Methods: This was a retrospective cohort study of patients who received care from a large health system in southeast Michigan and had a primary hospital discharge diagnosis of HF between 1/1/2000 and 6/30/2008. Patients with end-stage renal disease were excluded. Renal function during index hospitalization was assessed using serial creatinine (Cr) values. The first Cr value during hospitalization was considered baseline. WRF was defined as ≥0.3mg/dl increase in Cr on any subsequent day compared to baseline. Persistence was defined as the subject meeting the WRF definition at the last available Cr during hospitalization. Proportional hazards regression was used to assess the relationship of WRF category (none, transient, or persistent) with mortality and re-hospitalization following discharge. Median follow up was 2 years. Covariates included age, race, gender, baseline Cr, atrial fibrillation, diabetes, hypertension, vascular disease, stroke, heart failure, and coronary disease.

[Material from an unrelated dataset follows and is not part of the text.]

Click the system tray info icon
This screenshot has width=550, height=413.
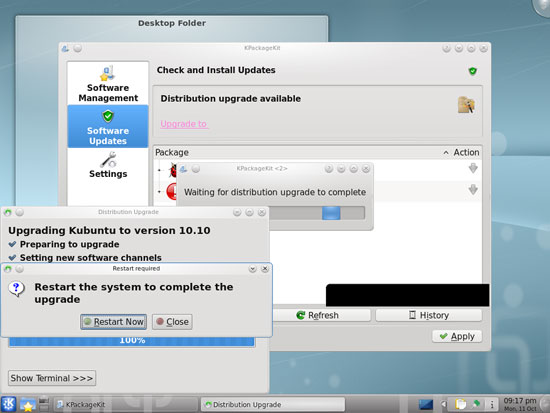click(x=492, y=405)
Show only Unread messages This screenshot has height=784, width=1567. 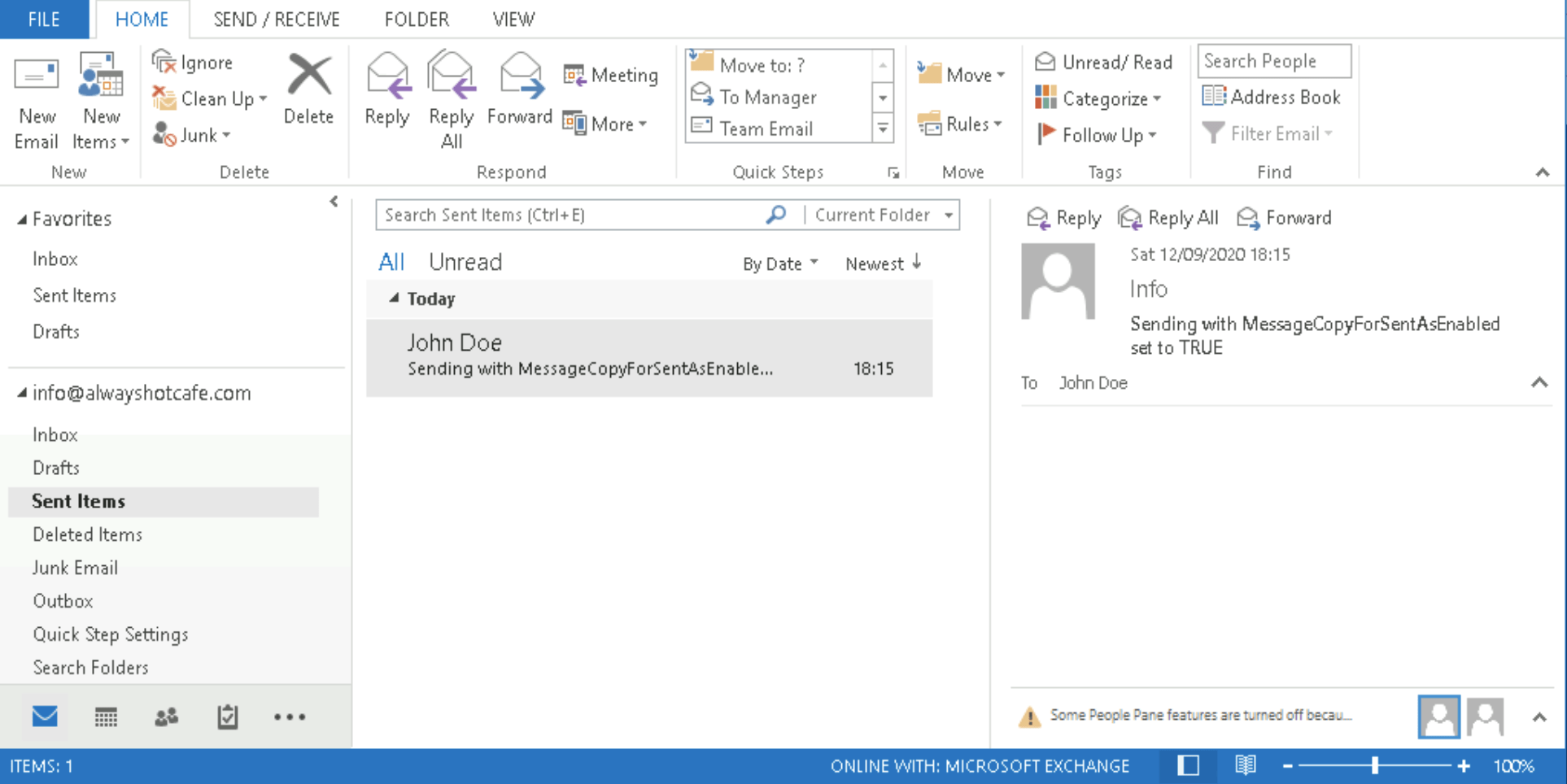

Results: Among the 2537 patients meeting inclusion criteria, 49.1% were female, 50.6% were African American, and average baseline Cr was 1.36 mg/dl. Overall, 931 (36.2%) patients developed WRF. Of these, 566 (61%) had persistent WRF while 365 (39%) had transient WRF. After adjustment for baseline covariates, persistent WRF was independently associated with increased mortality (HR 1.24 95%CI 1.09–1.42) and re-hospitalization (HR 1.14 95%CI 1.02–1.27). In contrast, transient WRF was not a significant predictor of mortality (HR 1.08 95%CI 0.92–1.27) nor re-hospitalization (HR 1.08 95%CI 0.95–1.23).
Conclusions: In this study, WRF during HF hospitalization persisted to discharge in 61% of cases, and persistent WRF was associated with increased long term mortality and re-hospitalization while transient WRF was not. Efforts to identify predictors and prevention strategies for persistent WRF are needed.